Apesar da nova investigação, cujos resultados foram recentemente publicados na nova revista científica especializada Ecology juntamente com uma série de vídeos onde se pode observar as agressões, há ainda muito para descobrir sobre os polvos.

“Se olharmos para o grupo interespecífico em si, chegamos a ver grupos compostos por 12 peixes e um polvo. Cada peixe tem uma estratégia de caça diferente consoante pelo menos a espécie e, para além de interagir com o polvo, também interagem entre si. Existe uma teia de interações bastante complexa e estamos a tentar perceber como é que o movimento coletivo destes grupos se organiza”, explicou.
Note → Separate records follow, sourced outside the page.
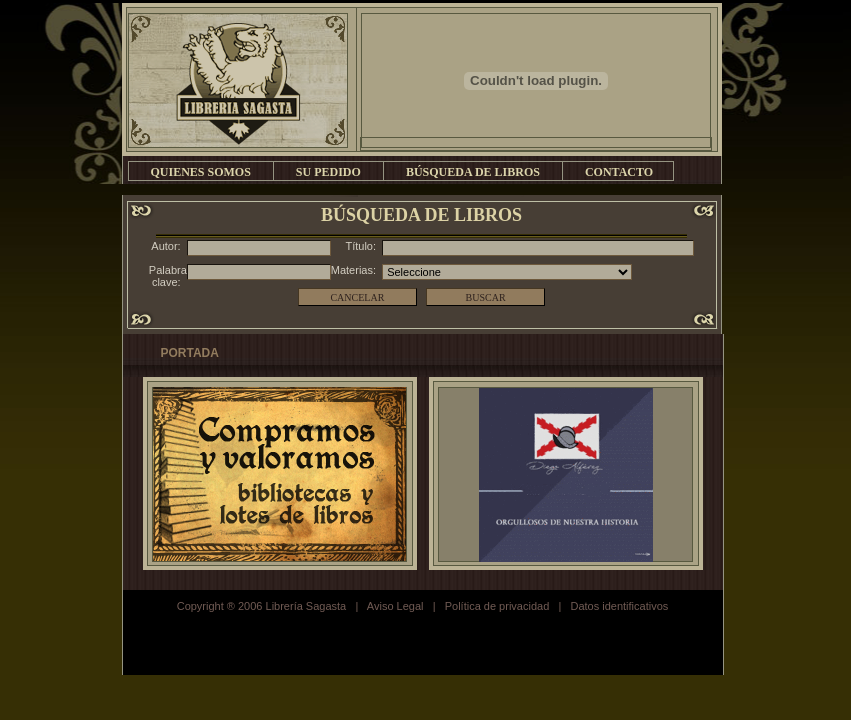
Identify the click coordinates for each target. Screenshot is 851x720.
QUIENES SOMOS (201, 172)
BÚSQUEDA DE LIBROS (473, 172)
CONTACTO (619, 172)
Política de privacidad (497, 606)
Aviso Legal (395, 606)
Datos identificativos (619, 606)
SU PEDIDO (328, 172)
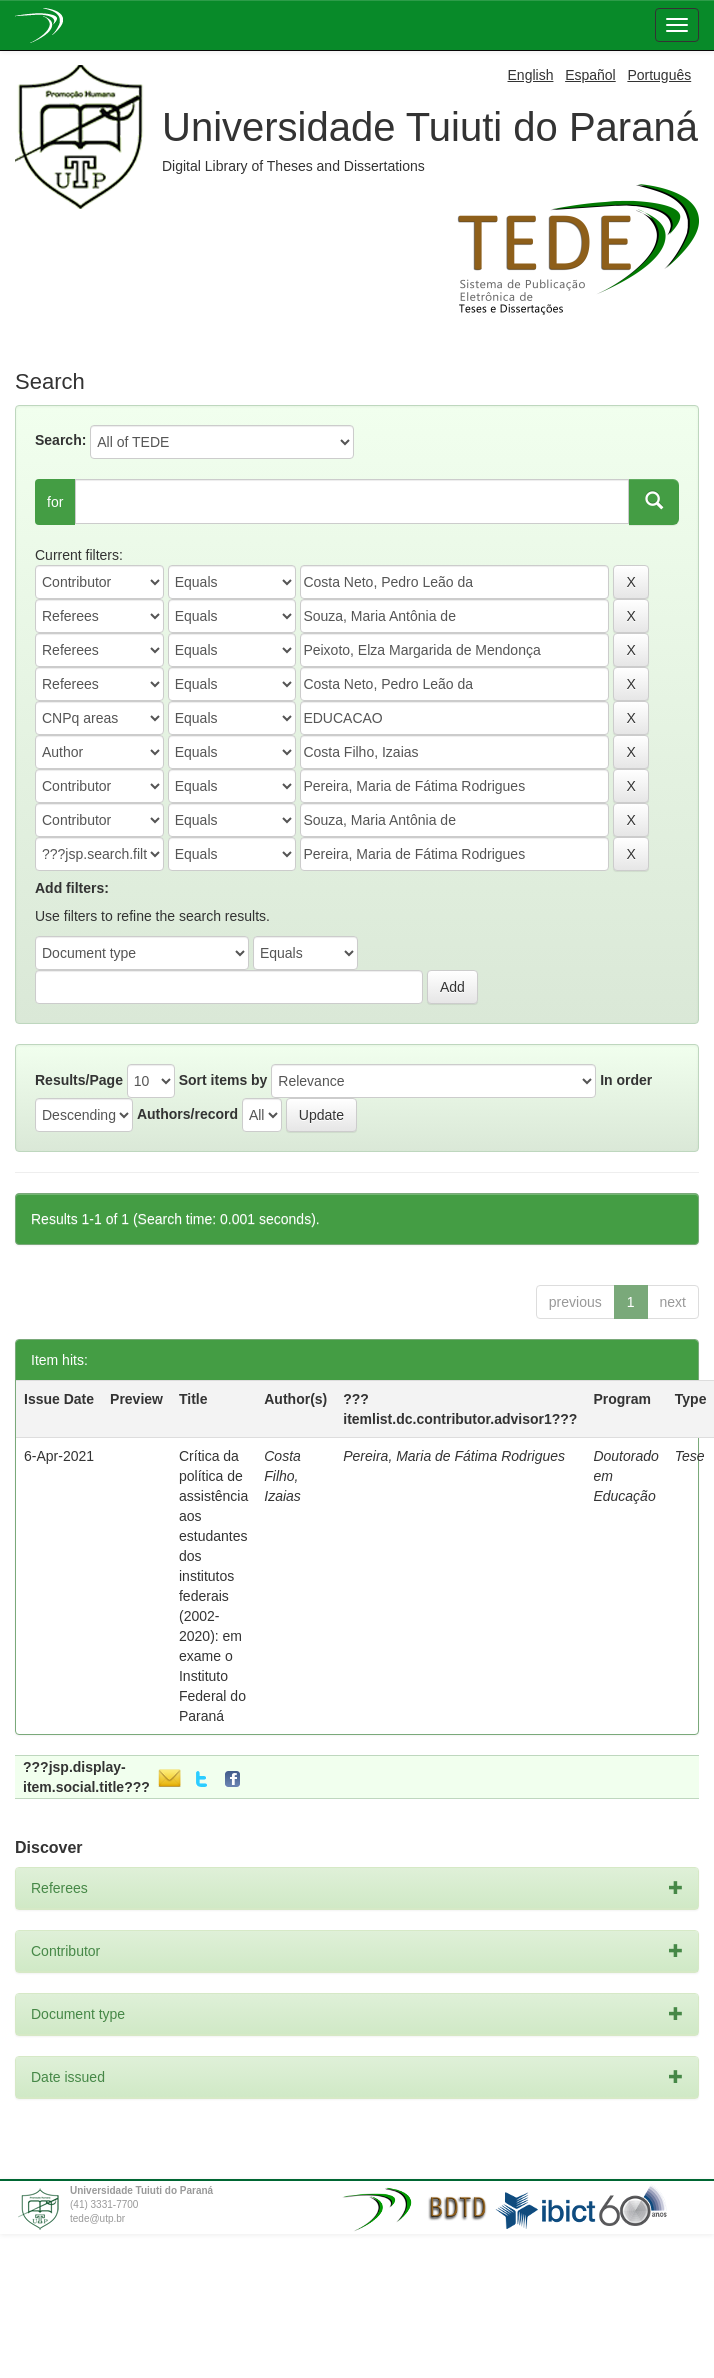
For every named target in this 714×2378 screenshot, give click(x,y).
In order (626, 1080)
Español (590, 75)
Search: (60, 440)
Relativamente aos “murros”, há também ainda muita matéria para ser esmiuçada.

“Queremos perceber também qual o efeito que estes [‘murros’] têm não só no peixe que é atingido, mas também em todo o grupo à sua volta”, continuou, exemplificando que falta perceber, por exemplo, se a audiência se torna mais colaborativa com a agressão.

Outro aspeto que seria interessante perceber, segundo o investigador, está relacionado com as espécies em que os indivíduos são quase inseparáveis.

Nestas, as consequências da agressão num parceiro de uma ou outra espécie podem ter resultados muito diferentes a nível organizacional do grupo a seguir.

Esta investigação revela um pouco mais sobre a complexidade comportamental dos polvos, animais que são, durante quase toda a sua vida – à exceção do momento de acasalamento, que culmina na sua morte -, animais extremamente solitários.

“O estudo faz um relato de história natural inicial de um comportamento utilizado de forma inovadora em situações sociais muito pouco estudadas e levanta muitas outras questões adicionais… E isto é a Ciência“, rematou Eduardo Sampaio.